-------- Records shown

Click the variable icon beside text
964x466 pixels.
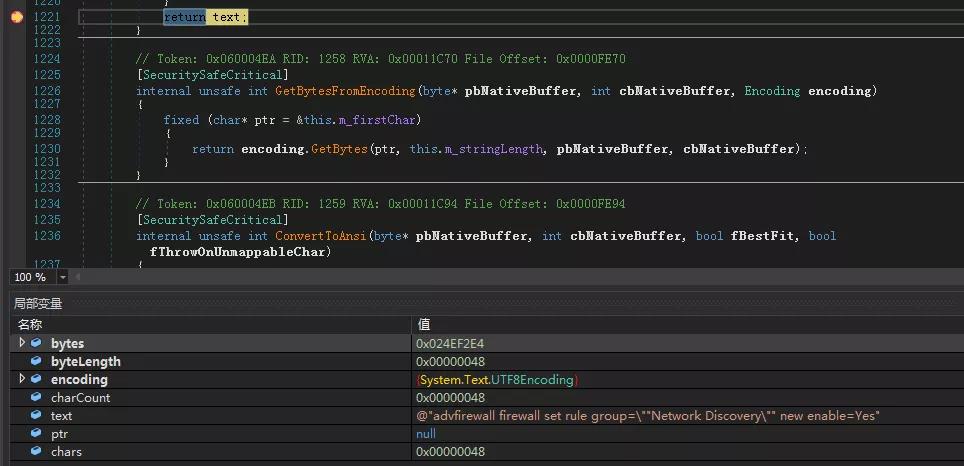point(37,415)
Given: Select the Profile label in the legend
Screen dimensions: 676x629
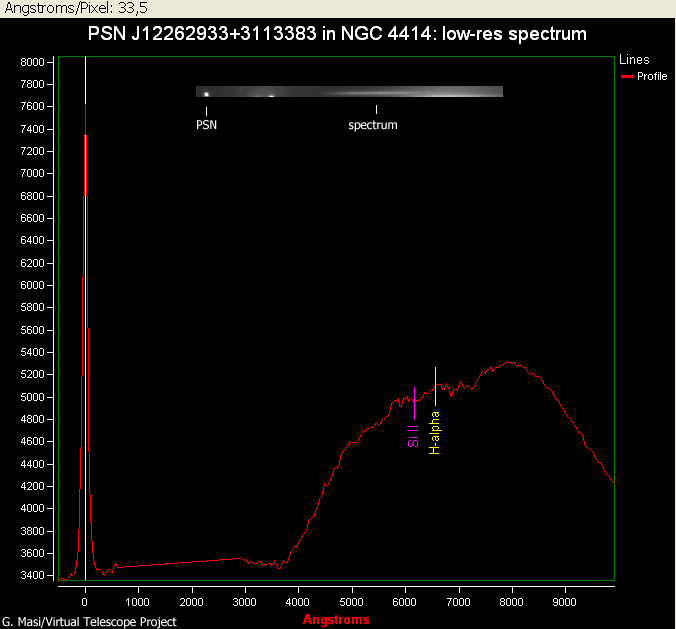Looking at the screenshot, I should coord(652,76).

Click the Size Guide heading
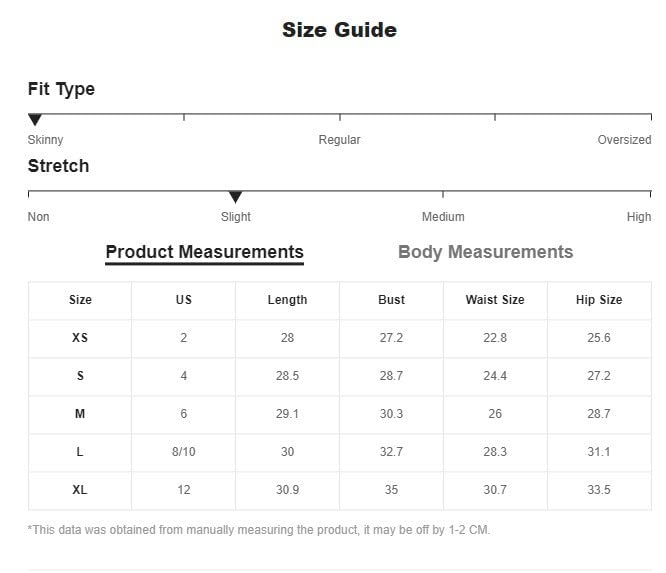pos(339,30)
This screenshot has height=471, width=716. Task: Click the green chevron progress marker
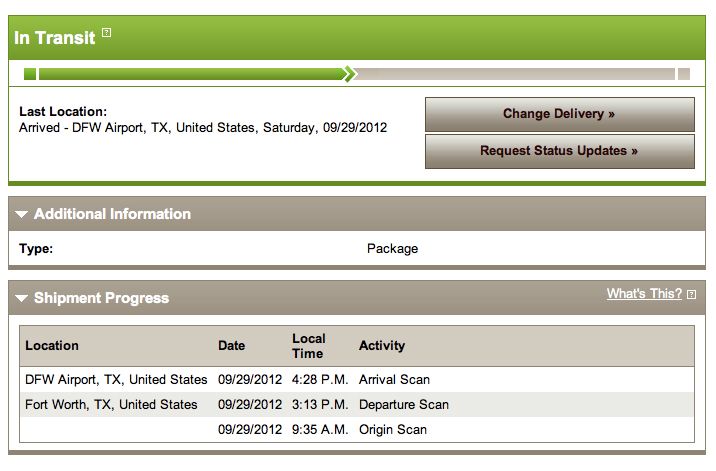tap(350, 74)
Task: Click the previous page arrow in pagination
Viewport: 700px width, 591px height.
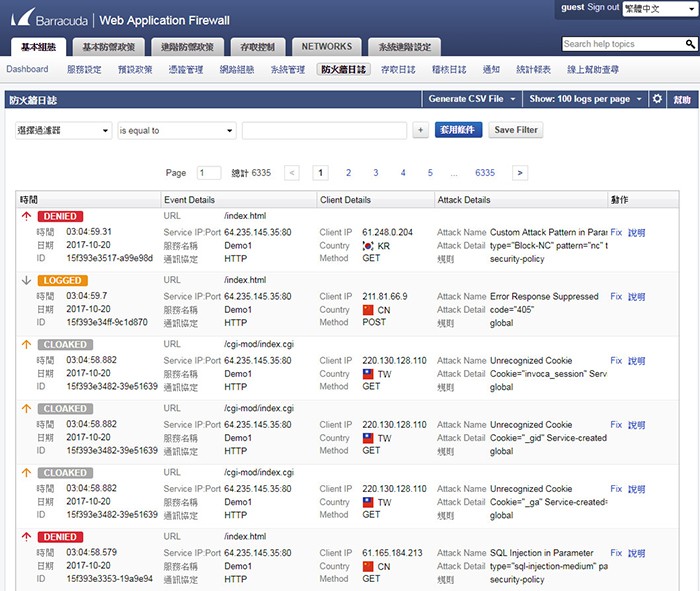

----------------

**Instructions to follow:**
Please copy the lines above, starting at the one that holds "Click the Size Guide heading" and stopping after the last line, exactly as they appear and minus the pictures.

**Exercise solution:**
Click the Size Guide heading
pos(339,30)
This screenshot has height=471, width=716. Task: Click the green chevron progress marker
tap(350, 74)
Task: Click the previous page arrow in pagination
Viewport: 700px width, 591px height.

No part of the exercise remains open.